Ma inesorabilmente – si senta o meno Karol Woitiła, come i patriarchi, non solo ‘vecchio’, ma anche “sazio di anni” -, inesorabilmente la sua voce pesante è destinata a tacere.
I giorni di nostra vita – ammonisce il salmo 90 – fanno in sé settanta anni, e se siamo robusti ottanta. E la tradizione vuole che il salmo 90 sia attribuito a Mosè – patriarca che senza dubbio morì vecchio, ma che al tempo stesso, non potendo godere i frutti dell’immensa impresa dell’esodo che aveva condotto per conto e con la stretta collaborazione di Dio, molto probabilmente non potè dirsi “sazio di anni”: qualcosa, e anzi la cosa principale, la conclusione della sua intera impresa, restava per volontà divina precluso ai suoi passi, raggiunta la terra di Canaan, Mosè non potè entrarvi. Per quanto vecchio fosse, la sua sazietà non avrebbe comunque potuto esser piena, la sua misura sarebbe rimasta non colma.
Ora, può essere che il papa avverta a sua volta una propria specifica mancanza di sazietà, e che questa riguardi proprio quella che potrebbe leggersi come estrema condanna al silenzio.
Per contro, la parola leggera e inesorabile che costituisce ormai il nostro ambiente di vita – un ambiente le cui peculiari condizioni di inquinamento e sostenibilità andrebbero infine silenziosamente esplorate – dilaga traboccando con dovizia alluvionale: feconda forse sottili strisce di terra, come si diceva del Nilo – ma per la più parte, come è proprio delle alluvioni, devasta, cancella, fa tabula rasa di tutto quanto sommerge.
E, in tutto questo, non tutto il male nuoce.

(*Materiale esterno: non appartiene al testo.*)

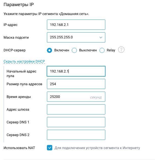Click the "Маска подсети" label text
This screenshot has width=155, height=160.
(x=16, y=37)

Il diluvio di parole sul papa ha, almeno per una breve parentesi, costretto al silenzio altre chiassose e fin troppo consuete ‘corali’: il vociare sempre più stanco della politica, il reiterare onanistico di una campagna lettorale perenne – ma, per esempio, anche il vociare della domenica calcistica, con i suoi annessi sguaiati e urlati modello Simona Ventura. Anche su questa terra, anche prima dell’Apocalisse, non si può dire davvero che il silenzio sia necessariamente un male.
E il suggerimento che viene dal ‘cielo’ che contempla l’apertura dei sigilli - il suggerimento che viene dal silenzio del sabato della recente liturgia pasquale – è che perfino la parola più definitiva e pesante, perfino la parola ultima, perfino la parola di Dio, ha bisogno, proprio per lasciare segni, del contraltare altrettanto pesante del silenzio: un silenzio che sia capace di uscire dal ‘minuto’ canonico post mortem (li vediamo già, i nostri parlamentari, in piedi, mutamente commemoranti), per entrare nel tempo del prima – poiché non si dà musica senza pausa, e, credenti o meno che si sia, credo che un uomo come è stato questo papa non meriti di morire sommerso e imbrattato da tale e tanto rumore.